• **TASK DESCRIPTION**:
The entries below hold a line with "Screen dimensions: 1024x711" and a line with "Open SDI Registry". Return those lines and all that lie between them, exactly and only.

======== PROVIDED INFORMATION

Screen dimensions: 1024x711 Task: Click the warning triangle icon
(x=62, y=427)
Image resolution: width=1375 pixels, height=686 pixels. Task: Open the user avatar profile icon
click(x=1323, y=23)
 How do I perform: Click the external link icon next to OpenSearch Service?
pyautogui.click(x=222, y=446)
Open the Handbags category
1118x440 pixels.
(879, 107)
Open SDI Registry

================
======== PROVIDED INFORMATION

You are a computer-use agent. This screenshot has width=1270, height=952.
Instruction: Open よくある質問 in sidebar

================

• **THE COMPLETED TASK**:
Screen dimensions: 1024x711 Task: Click the warning triangle icon
(x=62, y=427)
Image resolution: width=1375 pixels, height=686 pixels. Task: Open the user avatar profile icon
click(x=1323, y=23)
 How do I perform: Click the external link icon next to OpenSearch Service?
pyautogui.click(x=222, y=446)
Open the Handbags category
1118x440 pixels.
(879, 107)
Open SDI Registry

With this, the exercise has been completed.